> What to produce: Output the data below in full, character for character.

> Records to use:
┌──
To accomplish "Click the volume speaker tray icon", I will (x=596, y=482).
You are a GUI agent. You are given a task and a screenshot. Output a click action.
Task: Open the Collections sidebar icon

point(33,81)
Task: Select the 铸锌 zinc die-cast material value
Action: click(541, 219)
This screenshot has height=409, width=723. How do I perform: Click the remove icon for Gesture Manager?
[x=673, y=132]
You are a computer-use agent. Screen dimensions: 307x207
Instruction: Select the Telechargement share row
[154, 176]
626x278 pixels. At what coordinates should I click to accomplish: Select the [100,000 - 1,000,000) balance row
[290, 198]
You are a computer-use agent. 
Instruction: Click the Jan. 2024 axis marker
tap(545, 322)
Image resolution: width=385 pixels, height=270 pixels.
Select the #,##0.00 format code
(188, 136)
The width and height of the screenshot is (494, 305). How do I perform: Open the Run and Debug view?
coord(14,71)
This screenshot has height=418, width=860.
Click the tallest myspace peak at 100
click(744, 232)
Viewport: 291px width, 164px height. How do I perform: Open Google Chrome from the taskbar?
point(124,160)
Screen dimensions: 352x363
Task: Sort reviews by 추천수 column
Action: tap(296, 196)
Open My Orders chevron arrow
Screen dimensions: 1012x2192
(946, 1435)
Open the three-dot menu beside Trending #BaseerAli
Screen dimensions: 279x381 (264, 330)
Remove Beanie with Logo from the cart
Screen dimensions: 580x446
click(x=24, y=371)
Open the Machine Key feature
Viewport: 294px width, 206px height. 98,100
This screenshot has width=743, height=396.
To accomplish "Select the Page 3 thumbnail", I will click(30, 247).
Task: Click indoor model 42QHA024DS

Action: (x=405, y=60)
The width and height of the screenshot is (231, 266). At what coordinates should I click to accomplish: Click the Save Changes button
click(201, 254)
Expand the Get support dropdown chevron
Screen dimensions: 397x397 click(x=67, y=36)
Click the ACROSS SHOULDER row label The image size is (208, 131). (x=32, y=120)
└──
> Response:
To accomplish "Click the volume speaker tray icon", I will (x=596, y=482).
You are a GUI agent. You are given a task and a screenshot. Output a click action.
Task: Open the Collections sidebar icon

point(33,81)
Task: Select the 铸锌 zinc die-cast material value
Action: click(541, 219)
This screenshot has height=409, width=723. How do I perform: Click the remove icon for Gesture Manager?
[x=673, y=132]
You are a computer-use agent. Screen dimensions: 307x207
Instruction: Select the Telechargement share row
[154, 176]
626x278 pixels. At what coordinates should I click to accomplish: Select the [100,000 - 1,000,000) balance row
[290, 198]
You are a computer-use agent. 
Instruction: Click the Jan. 2024 axis marker
tap(545, 322)
Image resolution: width=385 pixels, height=270 pixels.
Select the #,##0.00 format code
(188, 136)
The width and height of the screenshot is (494, 305). How do I perform: Open the Run and Debug view?
coord(14,71)
This screenshot has height=418, width=860.
Click the tallest myspace peak at 100
click(744, 232)
Viewport: 291px width, 164px height. How do I perform: Open Google Chrome from the taskbar?
point(124,160)
Screen dimensions: 352x363
Task: Sort reviews by 추천수 column
Action: tap(296, 196)
Open My Orders chevron arrow
Screen dimensions: 1012x2192
(946, 1435)
Open the three-dot menu beside Trending #BaseerAli
Screen dimensions: 279x381 (264, 330)
Remove Beanie with Logo from the cart
Screen dimensions: 580x446
click(x=24, y=371)
Open the Machine Key feature
Viewport: 294px width, 206px height. 98,100
This screenshot has width=743, height=396.
To accomplish "Select the Page 3 thumbnail", I will click(30, 247).
Task: Click indoor model 42QHA024DS

Action: (x=405, y=60)
The width and height of the screenshot is (231, 266). At what coordinates should I click to accomplish: Click the Save Changes button
click(201, 254)
Expand the Get support dropdown chevron
Screen dimensions: 397x397 click(x=67, y=36)
Click the ACROSS SHOULDER row label The image size is (208, 131). (x=32, y=120)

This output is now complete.